Return the lines verbatim from the start of the items through the line containing "click(x=691, y=21)", including that line.

----- EXTRACTED ENTRIES

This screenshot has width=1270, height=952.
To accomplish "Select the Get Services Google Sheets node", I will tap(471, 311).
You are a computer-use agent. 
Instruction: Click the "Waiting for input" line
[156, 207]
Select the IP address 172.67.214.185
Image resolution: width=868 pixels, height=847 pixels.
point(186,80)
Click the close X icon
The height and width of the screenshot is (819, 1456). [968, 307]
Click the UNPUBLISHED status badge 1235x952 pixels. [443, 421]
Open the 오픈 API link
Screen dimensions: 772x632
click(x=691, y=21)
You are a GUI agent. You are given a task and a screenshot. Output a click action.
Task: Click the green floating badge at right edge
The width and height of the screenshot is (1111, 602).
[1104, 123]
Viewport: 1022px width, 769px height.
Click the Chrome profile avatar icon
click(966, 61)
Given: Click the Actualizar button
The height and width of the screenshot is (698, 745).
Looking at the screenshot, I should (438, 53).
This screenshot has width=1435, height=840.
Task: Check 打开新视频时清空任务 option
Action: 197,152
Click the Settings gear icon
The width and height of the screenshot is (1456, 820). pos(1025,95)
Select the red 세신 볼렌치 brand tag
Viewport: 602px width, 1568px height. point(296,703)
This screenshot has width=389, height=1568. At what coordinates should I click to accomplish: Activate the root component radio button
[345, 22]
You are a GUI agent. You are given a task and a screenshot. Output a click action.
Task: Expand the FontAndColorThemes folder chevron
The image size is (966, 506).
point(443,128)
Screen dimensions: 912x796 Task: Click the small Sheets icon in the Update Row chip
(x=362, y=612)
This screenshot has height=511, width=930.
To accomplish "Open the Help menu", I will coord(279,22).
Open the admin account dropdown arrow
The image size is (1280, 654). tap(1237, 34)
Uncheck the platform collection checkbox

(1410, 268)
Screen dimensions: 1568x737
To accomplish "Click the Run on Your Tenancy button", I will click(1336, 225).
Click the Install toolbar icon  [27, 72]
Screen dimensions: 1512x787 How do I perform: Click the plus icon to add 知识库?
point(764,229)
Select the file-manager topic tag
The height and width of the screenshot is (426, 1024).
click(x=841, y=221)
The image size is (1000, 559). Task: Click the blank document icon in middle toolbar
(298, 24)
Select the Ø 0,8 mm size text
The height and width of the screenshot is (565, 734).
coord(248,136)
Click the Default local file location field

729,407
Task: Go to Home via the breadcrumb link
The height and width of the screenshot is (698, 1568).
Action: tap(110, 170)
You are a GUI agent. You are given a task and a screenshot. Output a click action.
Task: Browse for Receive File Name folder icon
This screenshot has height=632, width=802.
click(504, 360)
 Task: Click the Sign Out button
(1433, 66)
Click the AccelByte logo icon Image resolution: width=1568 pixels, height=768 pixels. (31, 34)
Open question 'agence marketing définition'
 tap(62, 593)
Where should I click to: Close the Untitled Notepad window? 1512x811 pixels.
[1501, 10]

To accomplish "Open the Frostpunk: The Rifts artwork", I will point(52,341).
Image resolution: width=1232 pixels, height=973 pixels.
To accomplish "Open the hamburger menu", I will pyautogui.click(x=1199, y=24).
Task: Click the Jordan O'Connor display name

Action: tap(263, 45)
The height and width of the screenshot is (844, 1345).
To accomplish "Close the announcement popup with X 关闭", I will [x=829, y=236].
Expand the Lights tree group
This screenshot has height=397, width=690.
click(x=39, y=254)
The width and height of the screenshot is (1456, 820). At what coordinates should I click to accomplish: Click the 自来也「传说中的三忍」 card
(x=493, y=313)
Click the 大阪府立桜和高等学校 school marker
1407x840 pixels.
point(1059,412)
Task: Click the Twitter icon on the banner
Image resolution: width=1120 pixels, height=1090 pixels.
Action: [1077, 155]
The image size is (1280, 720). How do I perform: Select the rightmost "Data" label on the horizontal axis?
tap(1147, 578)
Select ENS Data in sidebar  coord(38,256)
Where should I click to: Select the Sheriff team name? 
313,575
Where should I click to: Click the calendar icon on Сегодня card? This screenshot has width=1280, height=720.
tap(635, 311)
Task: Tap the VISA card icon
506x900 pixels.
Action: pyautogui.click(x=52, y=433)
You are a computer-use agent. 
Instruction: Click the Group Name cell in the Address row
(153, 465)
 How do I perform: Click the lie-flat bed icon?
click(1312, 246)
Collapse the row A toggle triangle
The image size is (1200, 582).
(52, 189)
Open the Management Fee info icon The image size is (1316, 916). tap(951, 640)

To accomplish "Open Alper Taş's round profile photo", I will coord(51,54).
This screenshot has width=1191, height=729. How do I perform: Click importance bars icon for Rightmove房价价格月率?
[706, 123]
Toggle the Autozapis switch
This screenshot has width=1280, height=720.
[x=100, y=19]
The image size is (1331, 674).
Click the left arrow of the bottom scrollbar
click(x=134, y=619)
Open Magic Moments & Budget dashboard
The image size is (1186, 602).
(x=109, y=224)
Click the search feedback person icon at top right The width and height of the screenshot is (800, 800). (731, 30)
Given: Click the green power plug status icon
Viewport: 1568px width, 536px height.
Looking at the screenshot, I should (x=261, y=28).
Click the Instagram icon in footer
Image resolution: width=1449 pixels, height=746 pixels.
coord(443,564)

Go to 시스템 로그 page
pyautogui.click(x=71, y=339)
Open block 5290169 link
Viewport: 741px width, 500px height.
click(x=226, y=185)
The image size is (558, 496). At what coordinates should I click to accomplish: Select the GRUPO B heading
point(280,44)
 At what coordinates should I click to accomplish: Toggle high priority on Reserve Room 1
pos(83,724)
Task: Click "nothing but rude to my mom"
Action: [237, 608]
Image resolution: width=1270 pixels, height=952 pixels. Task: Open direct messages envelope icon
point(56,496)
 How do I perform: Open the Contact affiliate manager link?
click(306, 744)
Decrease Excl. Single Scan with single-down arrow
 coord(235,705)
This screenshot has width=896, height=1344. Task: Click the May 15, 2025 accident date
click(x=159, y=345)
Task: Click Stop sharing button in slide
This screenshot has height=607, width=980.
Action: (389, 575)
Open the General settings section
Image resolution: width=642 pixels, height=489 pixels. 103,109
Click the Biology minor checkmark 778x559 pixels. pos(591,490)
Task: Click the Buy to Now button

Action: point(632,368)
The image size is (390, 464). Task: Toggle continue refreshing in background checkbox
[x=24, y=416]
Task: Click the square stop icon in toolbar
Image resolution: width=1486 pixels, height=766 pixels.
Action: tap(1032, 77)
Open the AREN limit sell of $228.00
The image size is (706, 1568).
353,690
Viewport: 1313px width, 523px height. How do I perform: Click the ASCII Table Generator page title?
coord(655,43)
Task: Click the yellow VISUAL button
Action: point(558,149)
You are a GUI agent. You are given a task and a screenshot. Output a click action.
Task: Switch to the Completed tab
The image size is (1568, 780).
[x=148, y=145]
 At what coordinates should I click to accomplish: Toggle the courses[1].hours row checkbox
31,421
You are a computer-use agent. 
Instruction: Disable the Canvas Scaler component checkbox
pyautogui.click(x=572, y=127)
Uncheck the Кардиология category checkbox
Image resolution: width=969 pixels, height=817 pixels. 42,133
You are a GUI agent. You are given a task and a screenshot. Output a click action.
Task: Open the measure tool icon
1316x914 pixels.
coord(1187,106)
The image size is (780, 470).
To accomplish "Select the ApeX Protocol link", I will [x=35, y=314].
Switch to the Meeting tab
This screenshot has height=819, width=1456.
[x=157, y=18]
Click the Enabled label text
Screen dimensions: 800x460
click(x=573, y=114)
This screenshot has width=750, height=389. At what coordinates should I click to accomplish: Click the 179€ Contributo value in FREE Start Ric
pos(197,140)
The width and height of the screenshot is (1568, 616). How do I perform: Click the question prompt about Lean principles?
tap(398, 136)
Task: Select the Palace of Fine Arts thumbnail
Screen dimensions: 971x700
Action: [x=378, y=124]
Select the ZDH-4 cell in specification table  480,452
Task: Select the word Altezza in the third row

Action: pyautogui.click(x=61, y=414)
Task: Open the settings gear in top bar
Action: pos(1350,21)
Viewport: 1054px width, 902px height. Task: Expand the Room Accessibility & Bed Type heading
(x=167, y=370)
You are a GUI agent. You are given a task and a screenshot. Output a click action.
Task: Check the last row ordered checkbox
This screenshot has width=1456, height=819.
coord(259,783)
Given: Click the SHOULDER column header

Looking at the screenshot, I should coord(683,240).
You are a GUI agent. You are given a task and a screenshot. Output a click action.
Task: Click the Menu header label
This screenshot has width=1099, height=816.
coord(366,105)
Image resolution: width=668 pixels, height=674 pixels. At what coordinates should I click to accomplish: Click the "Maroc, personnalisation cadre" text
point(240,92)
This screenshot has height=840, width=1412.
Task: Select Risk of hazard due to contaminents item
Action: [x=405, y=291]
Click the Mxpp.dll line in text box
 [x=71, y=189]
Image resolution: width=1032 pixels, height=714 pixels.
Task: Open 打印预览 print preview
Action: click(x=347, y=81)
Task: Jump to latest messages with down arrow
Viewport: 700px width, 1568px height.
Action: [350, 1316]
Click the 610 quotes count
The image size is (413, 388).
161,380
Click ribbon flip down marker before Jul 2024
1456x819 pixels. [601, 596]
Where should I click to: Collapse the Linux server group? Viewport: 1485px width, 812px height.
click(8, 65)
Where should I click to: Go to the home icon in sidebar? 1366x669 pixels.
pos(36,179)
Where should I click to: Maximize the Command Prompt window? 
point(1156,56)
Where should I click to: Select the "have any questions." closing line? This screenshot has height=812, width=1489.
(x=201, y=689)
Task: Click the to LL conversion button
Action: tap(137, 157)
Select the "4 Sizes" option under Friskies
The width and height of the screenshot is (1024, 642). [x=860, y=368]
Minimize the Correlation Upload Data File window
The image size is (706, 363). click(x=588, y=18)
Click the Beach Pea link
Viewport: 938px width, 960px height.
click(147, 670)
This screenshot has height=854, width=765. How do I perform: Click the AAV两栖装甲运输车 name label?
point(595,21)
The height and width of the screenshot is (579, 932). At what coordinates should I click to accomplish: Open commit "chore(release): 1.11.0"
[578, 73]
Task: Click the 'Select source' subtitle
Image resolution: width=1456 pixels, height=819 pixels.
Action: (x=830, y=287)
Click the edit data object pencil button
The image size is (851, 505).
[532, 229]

----------

§ **SOLUTION TO THIS PROBLEM**:
This screenshot has width=1270, height=952.
To accomplish "Select the Get Services Google Sheets node", I will tap(471, 311).
You are a computer-use agent. 
Instruction: Click the "Waiting for input" line
[156, 207]
Select the IP address 172.67.214.185
Image resolution: width=868 pixels, height=847 pixels.
point(186,80)
Click the close X icon
The height and width of the screenshot is (819, 1456). [968, 307]
Click the UNPUBLISHED status badge 1235x952 pixels. [443, 421]
Open the 오픈 API link
Screen dimensions: 772x632
click(x=691, y=21)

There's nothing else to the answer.